What you need to do:
Write out exactly, excluding pictures, the lines from the one containing "The image size" through the end of the data, both included.
(Material provided begins)
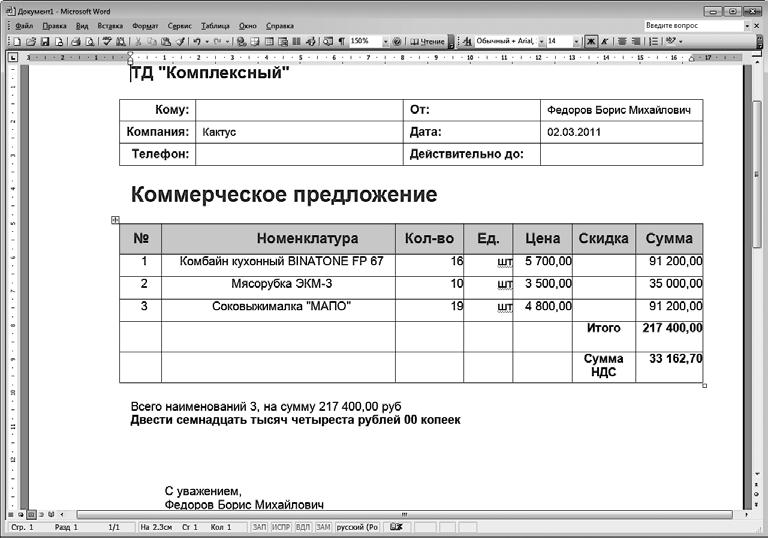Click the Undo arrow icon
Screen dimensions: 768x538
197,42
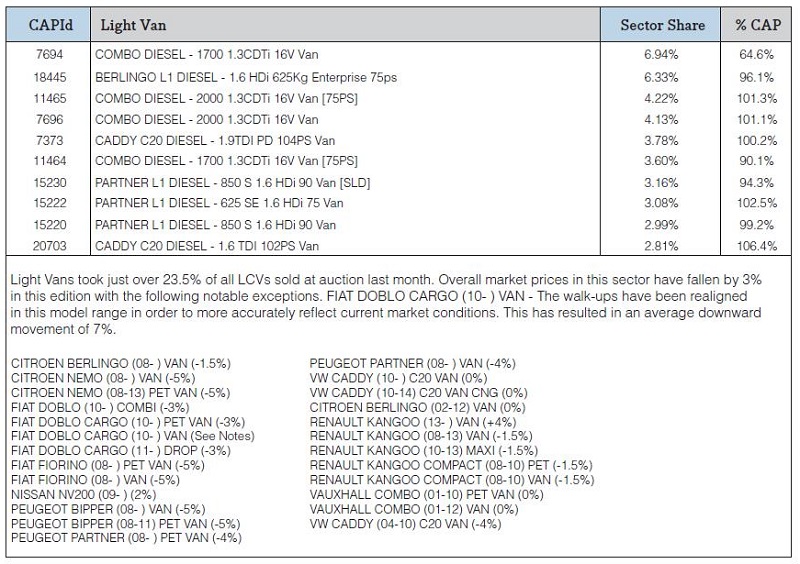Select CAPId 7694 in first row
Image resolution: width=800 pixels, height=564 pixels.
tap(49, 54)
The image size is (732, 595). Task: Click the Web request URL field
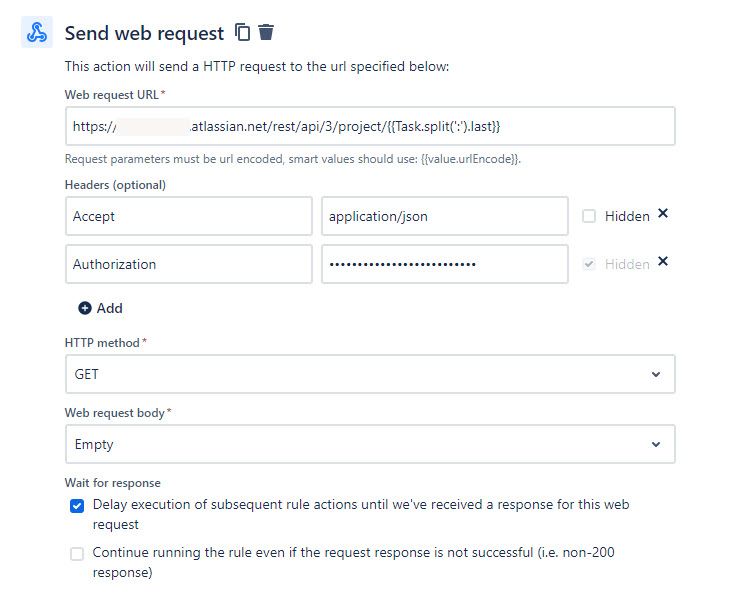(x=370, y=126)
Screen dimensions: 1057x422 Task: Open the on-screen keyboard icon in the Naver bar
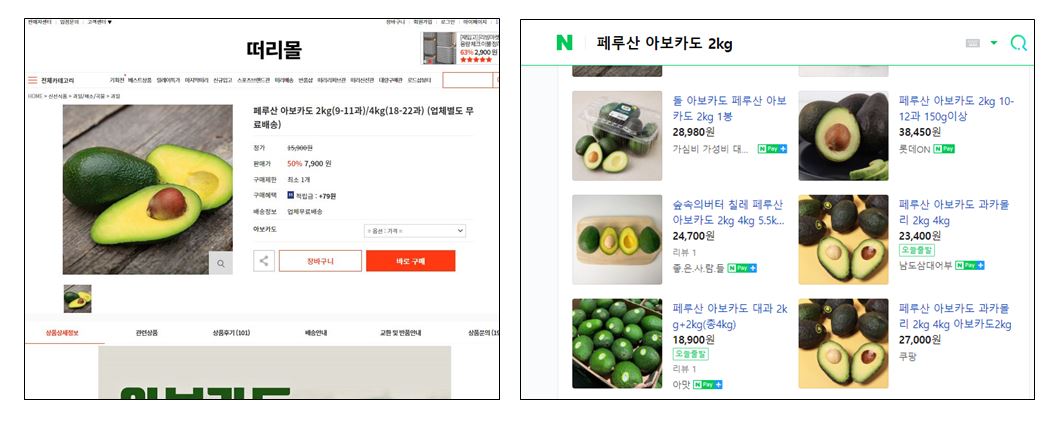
(Material provided ends)
Reply to the task:
The image size is (732, 595). Task: Click the Web request URL field
(x=370, y=126)
Screen dimensions: 1057x422 Task: Open the on-screen keyboard icon in the Naver bar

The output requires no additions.